Document:
— begin —

Larrabee vs Cell vs GPU's? *read the first post*

Discussion in 'GPGPU Technology & Programming' started by rpg.314, Apr 17, 2009.

  1. TimothyFarrar

    Regular

    Joined:
    Nov 7, 2007
    Messages:
    427
    Likes Received:
    0
    Location:
    Santa Clara, CA
    I'm not sure about that. If you were to scatter randomly (or semi-randomly) into your CUDA shared memory wouldn't you have a rather low on average number of bank conflicts ... if so your scatter would actually be a bit faster than if you could only hit a single cache line per access.
     
  2. Rayne

    Newcomer

    Joined:
    Jun 23, 2007
    Messages:
    91
    Likes Received:
    0
    The gradient vectors in the Perlin noise are 100% random, if you use the original Ken Perlin algorithm.

— end —

Given information:
— begin —

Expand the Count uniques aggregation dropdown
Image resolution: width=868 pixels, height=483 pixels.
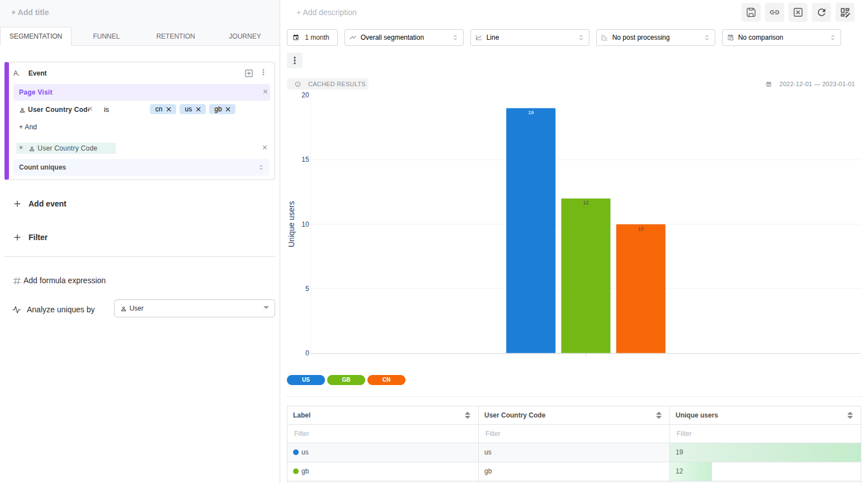(141, 167)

— end —

Requests:
**1)** Give every date that appears in the Larrabee, Cell and GPU forum thread.
**2)** From the Larrabee, Cell and GPU forum thread, reproduce the passage that opens with the words containing "1. TimothyFarrar" and closes with "line per access.", putting "local memory" in place of "shared memory".
**3)** Carry on the Larrabee, Cell and GPU forum thread from its last line.

Answers for this exercise:
**1)** Apr 17, 2009; Nov 7, 2007; Jun 23, 2007

**2)**
1. TimothyFarrar

    Regular

    Joined:
    Nov 7, 2007
    Messages:
    427
    Likes Received:
    0
    Location:
    Santa Clara, CA
    I'm not sure about that. If you were to scatter randomly (or semi-randomly) into your CUDA local memory wouldn't you have a rather low on average number of bank conflicts ... if so your scatter would actually be a bit faster than if you could only hit a single cache line per access.

**3)**
    In my CUDA implementation, i have 24 random accesses to float4 vectors, plus 6 accesses to byte indexes, and the final float write result. :oops:
     
  3. TimothyFarrar

    Regular

    Joined:
    Nov 7, 2007
    Messages:
    427
    Likes Received:
    0
    Location:
    Santa Clara, CA
    A large radius stochastic kernel is a good example. With LRB if you were gathering 16 random pixels each vector gather, how many would hit in the same 4x4 tile (bit interleaved addressing so 4x4 tile = one cache line)? Compare to how many expected bank conflicts you'd get with CUDA. Not to mention if large radius kernel, you could create a "random" pattern which was insured not to have bank conflicts...
     
  4. Jawed

    Legend

    Joined:
    Oct 2, 2004
    Messages:
    10,873
    Likes Received:
    767
    Location:
    London
    Just because I'm describing what people might do on Larrabee doesn't mean I think all this stuff is wonderful.

    Shared memory isn't even an automatic win. Still it can be a huge bonus so until the abstractions are improved (if it's even possible?) people are stuck with programming to the metal.

    Maybe NVidia will start opening up on their architecture, in light of increasing competition, instead of making people faff for 18 months in order to get a decent matrix multiply programmed.

    I'm sure this will be qualified by developers over time once they get their hands on Larrabee.

    Maybe we need a thread: "Ray Tracer: CUDA or Larrabee?"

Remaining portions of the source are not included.